Can the City Council move against business places that its officials took money from? How are they going to do it? They can’t. It is for the media, civil society and the central government to act. We can start with the latest example of a school that has to cease operations on Issano Street in Bel Air Park.
City Council stated that the school was in violation of section 34 of the Municipal and District Act. But one of the richest men in Guyana just completed the construction of a business place in the heart of Lamaha Gardens. This is right in the middle of a residential area.
The people of Lamaha Gardens did not object because the violator was one of their fellow untouchables.
It simply means that if you do not have money to bribe the City Council you will face the hammer. If you have wealth then you can put the City Council in your pocket. Do you know that Mae’s School in Subryanville is in identical violation of what the City Council has accused that school of doing in Bel Air Park? Go to Mae’s School any day and you will see the traffic mess it creates in Subryanville and on Sheriff Street. Mae’s has a branch on Middleton Street and it took over the pavement and erected a permanent steel canopy.
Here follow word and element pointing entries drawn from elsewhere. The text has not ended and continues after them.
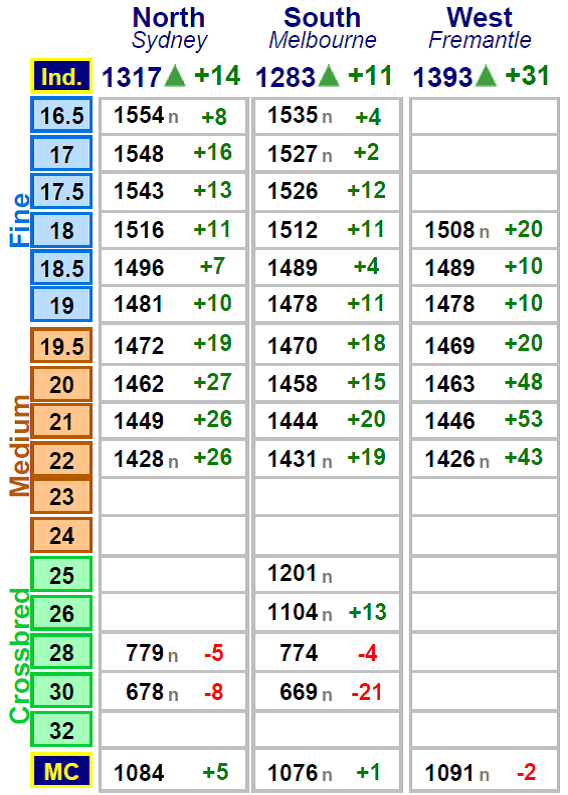Select the 32 micron green label
This screenshot has width=568, height=795.
(61, 730)
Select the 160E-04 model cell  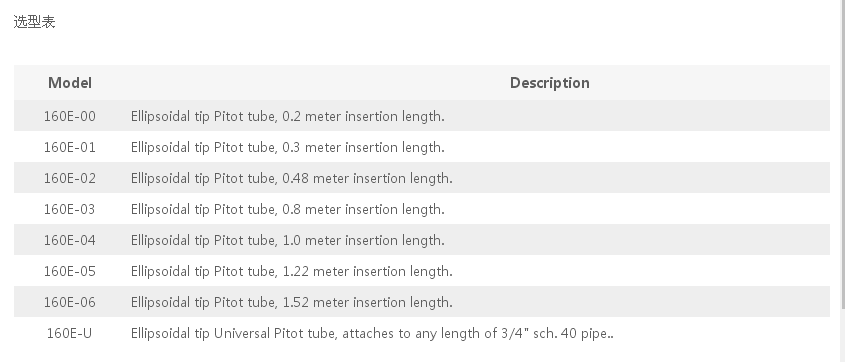click(x=70, y=240)
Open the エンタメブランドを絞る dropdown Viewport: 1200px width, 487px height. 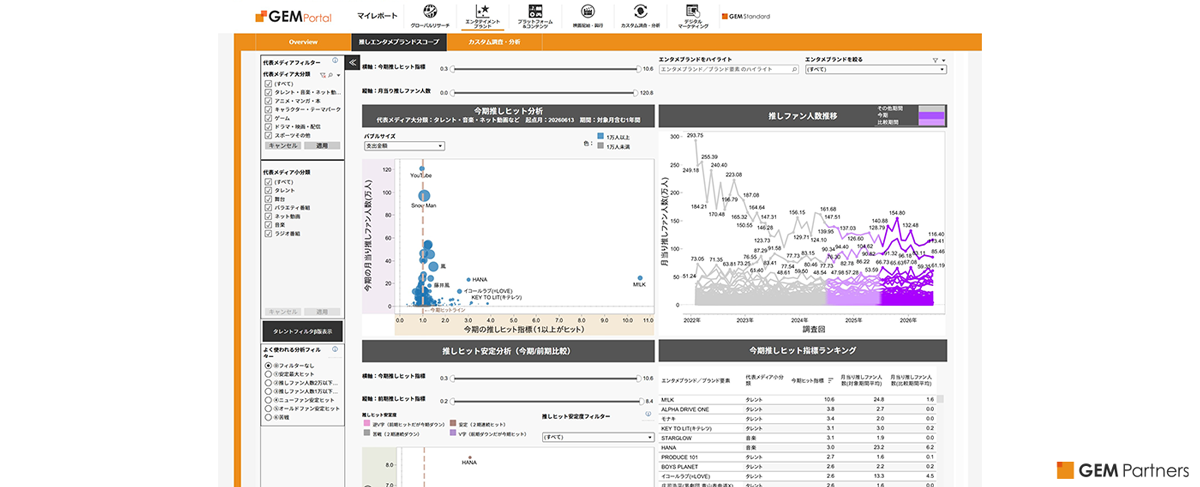coord(875,70)
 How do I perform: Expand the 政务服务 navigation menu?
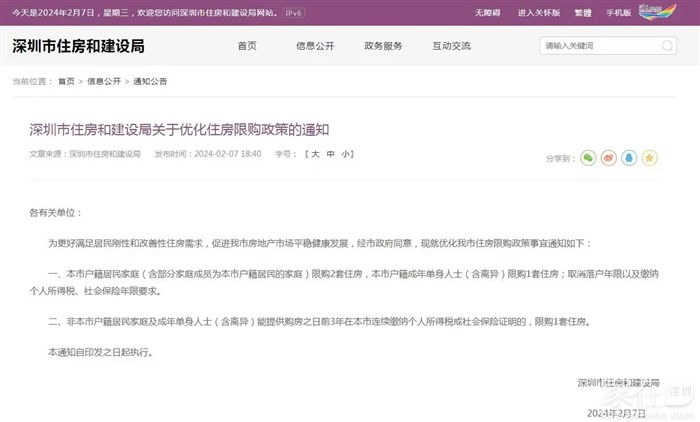pyautogui.click(x=383, y=46)
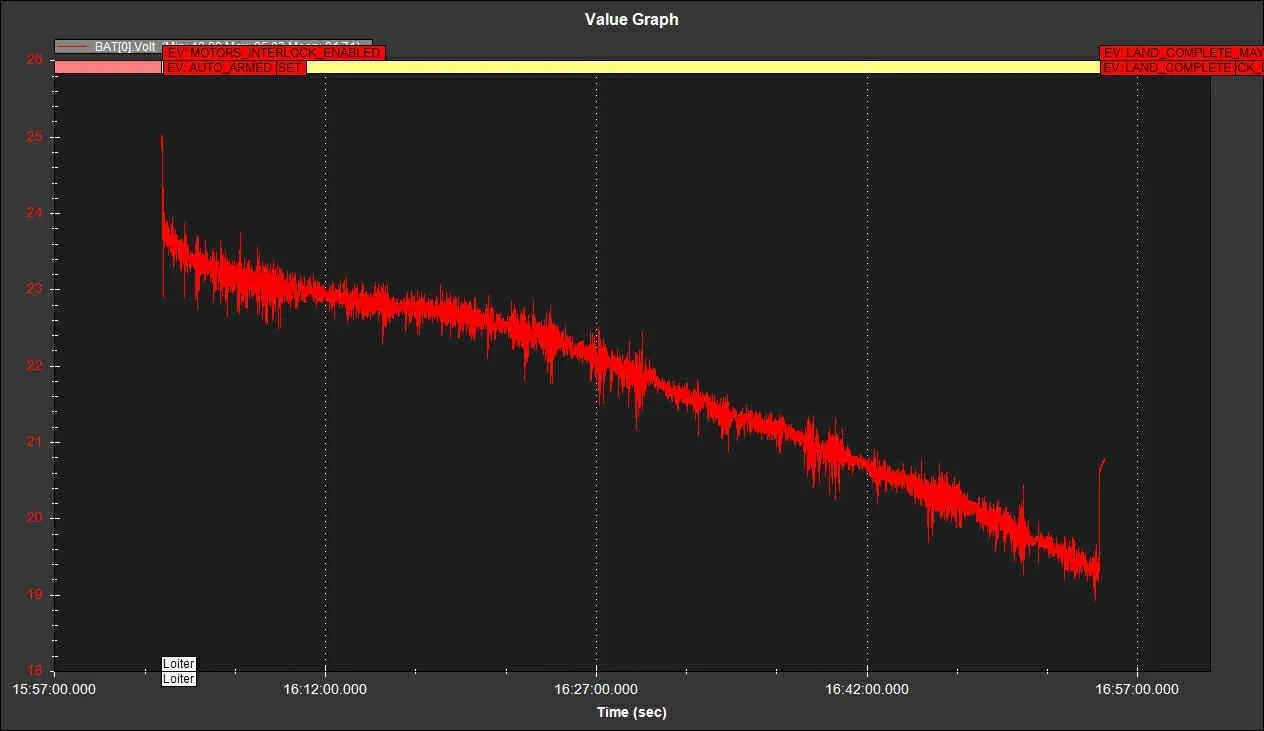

Now we are reaching an interesting stage in the new life of the City Council. It has placed an advertisement in the newspapers warning citizens to remove obstacles whether large or small from the public parapets and pavements. The City Council has gone about in recent days removing these structures and in some situations used their sledge hammer to demolish structures that were illegal. Here is where the media come in. I anticipate the birth of a barefaced immorality.
Ordinary citizens will face the wrath of the City Council while those with money will remain untouched. And given the culture in City Hall they are going to adopt a barefaced attitude. The Guyanese people will see photographs of demolition exercises on a selected basis.
The unnerving thing about the City Council’s one-sided campaign is that the wealthy people of this country are going to protect their own. If that school in Bel Air Park was owned by one of the untouchables, there would have been silence from its neighbours.
I am not saying that the school was right to do what it did. I am contending that there must not be a class of untouchables in Guyana who can do whatever they want because of their wealth. The residents of Lamaha Gardens knew that the business place was going up and so did the City Council.
It takes just one look to see how privatized some of the pavements and parapets have become not just of Georgetown but throughout Guyana. Does this new Government want to emulate the former PPP Minister this newspaper referred to as Bruk-Up Benn? Bruk-Up Benn never touched the rich violators.
I am watching the City Council and so should you.